• What you have to do:
Look below for the line containing "Task: Click the Manage accounts gear icon" and the line containing "The height and"; repeat exactly those two lines and all lines between them, and nothing else.

• Material for this exercise:

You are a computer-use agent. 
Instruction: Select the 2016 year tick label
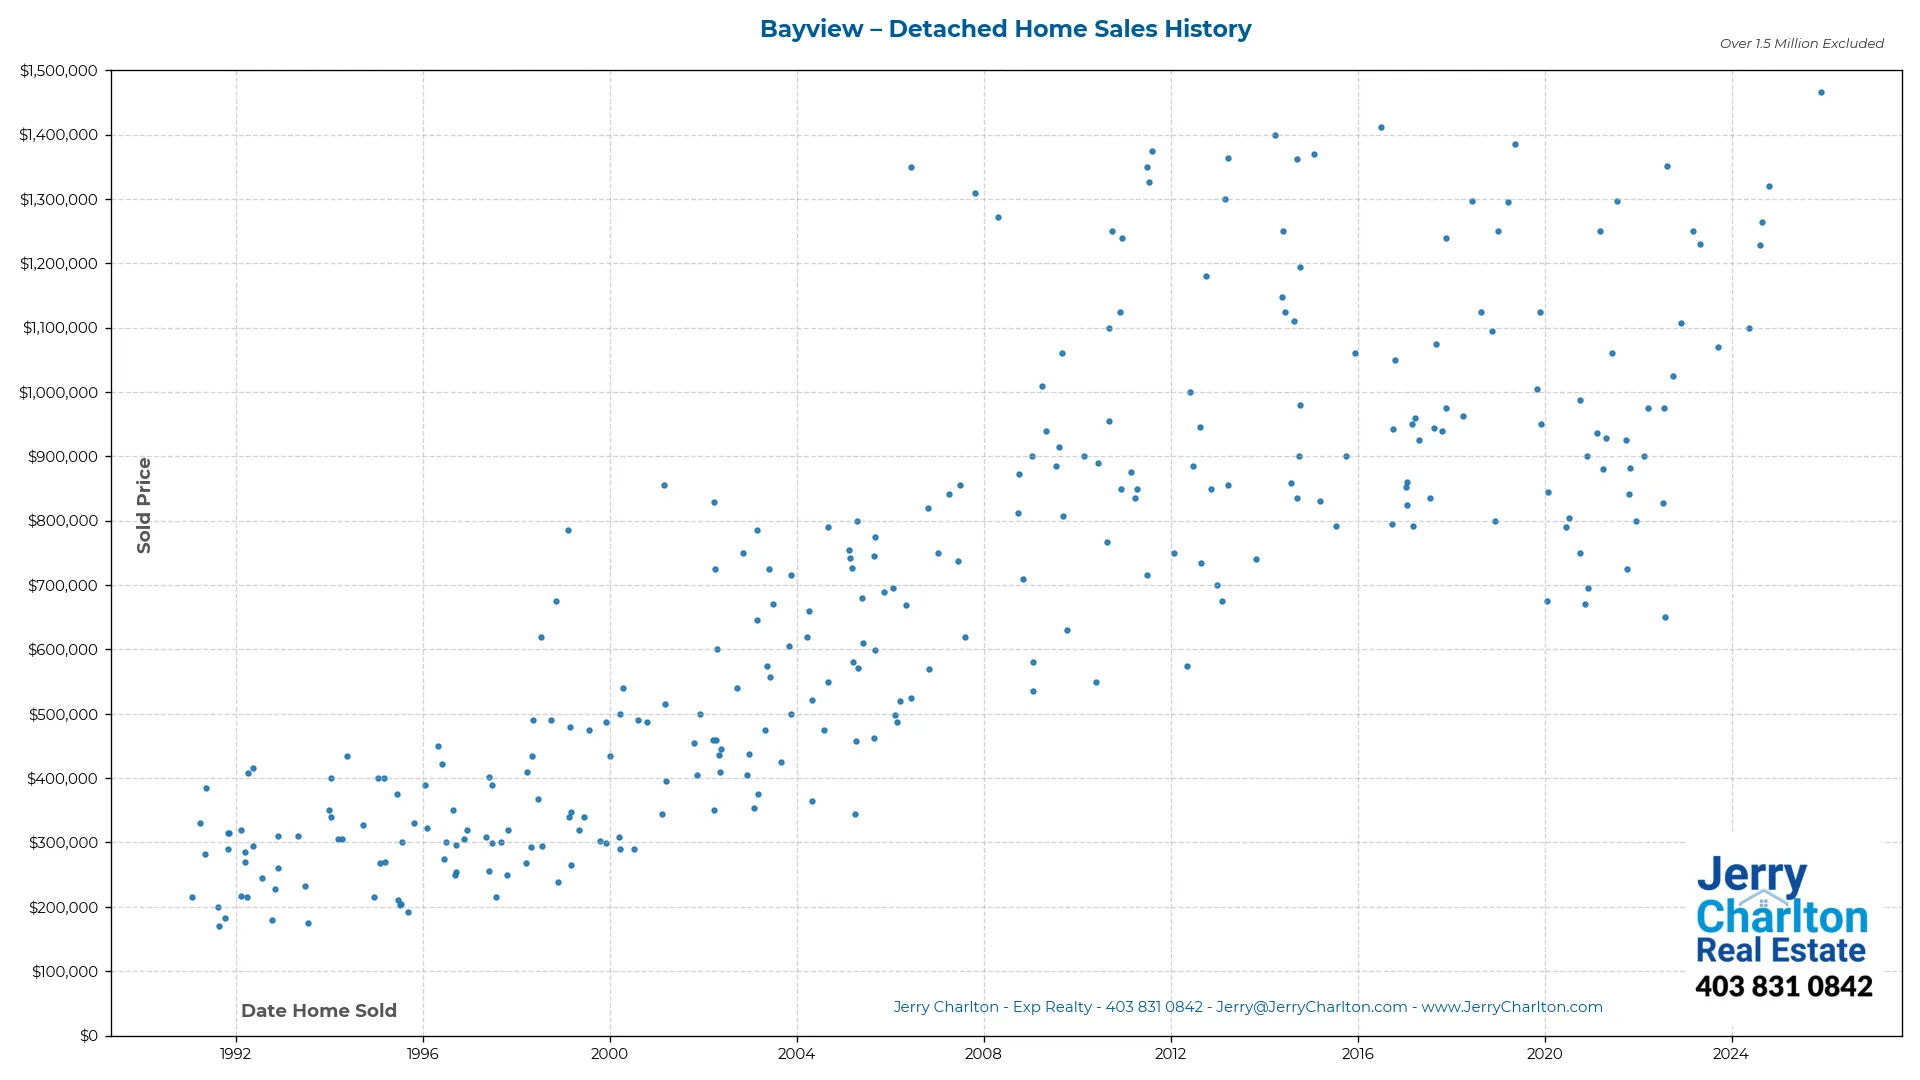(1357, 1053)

---

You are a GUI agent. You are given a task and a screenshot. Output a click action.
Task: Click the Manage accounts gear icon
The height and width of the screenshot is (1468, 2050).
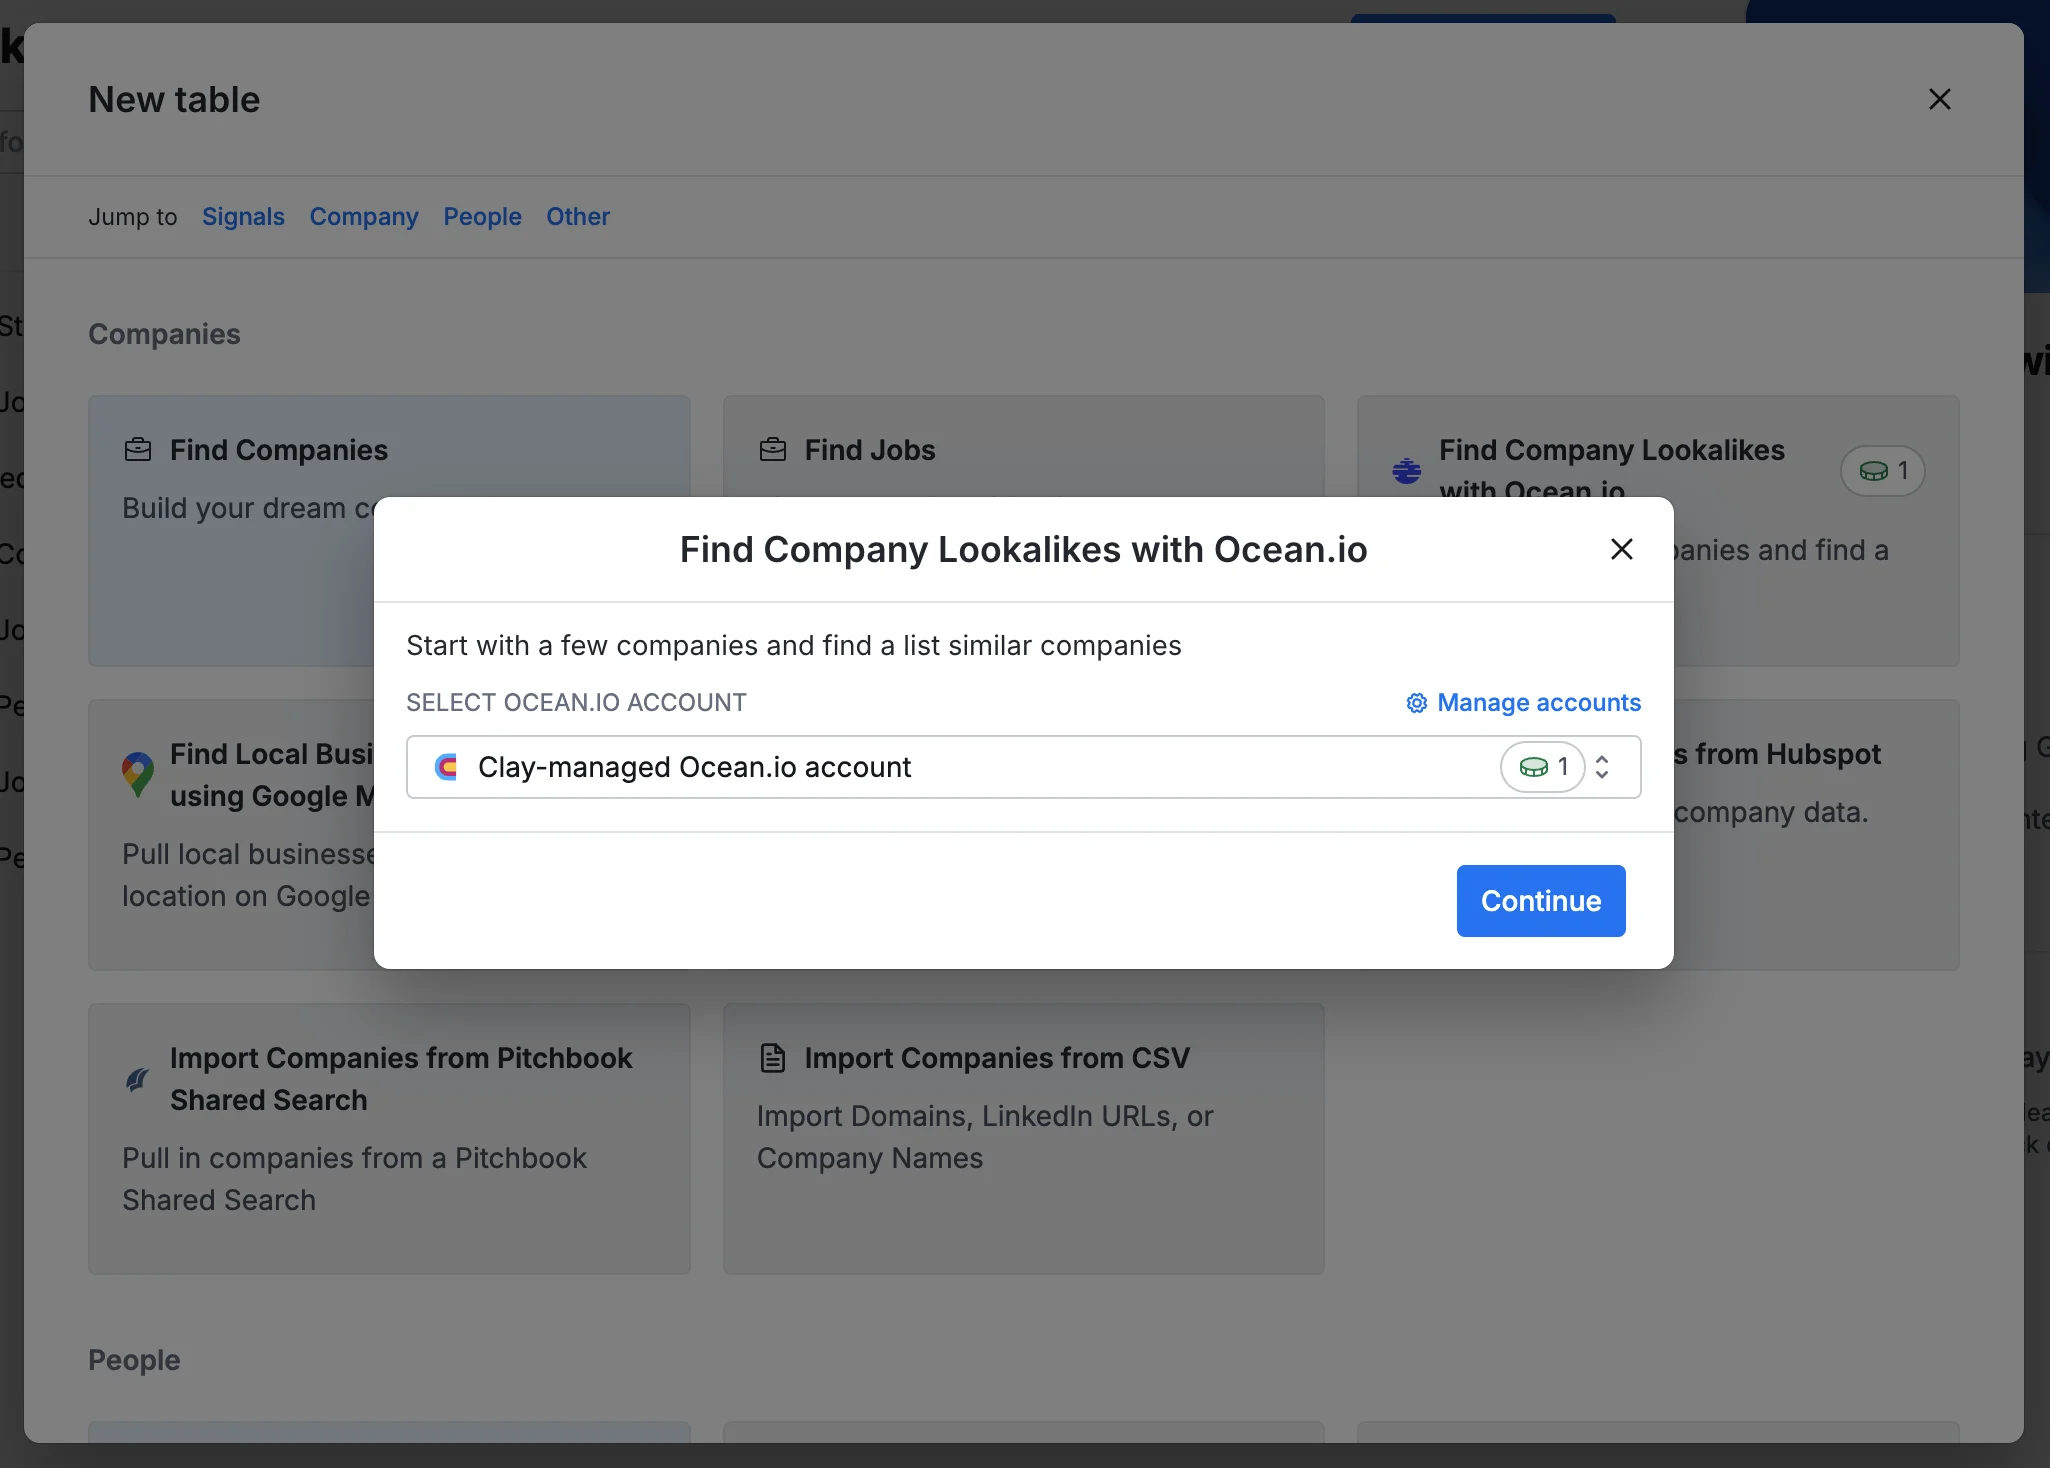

• The completed task:
Task: Click the Manage accounts gear icon
The height and width of the screenshot is (1468, 2050).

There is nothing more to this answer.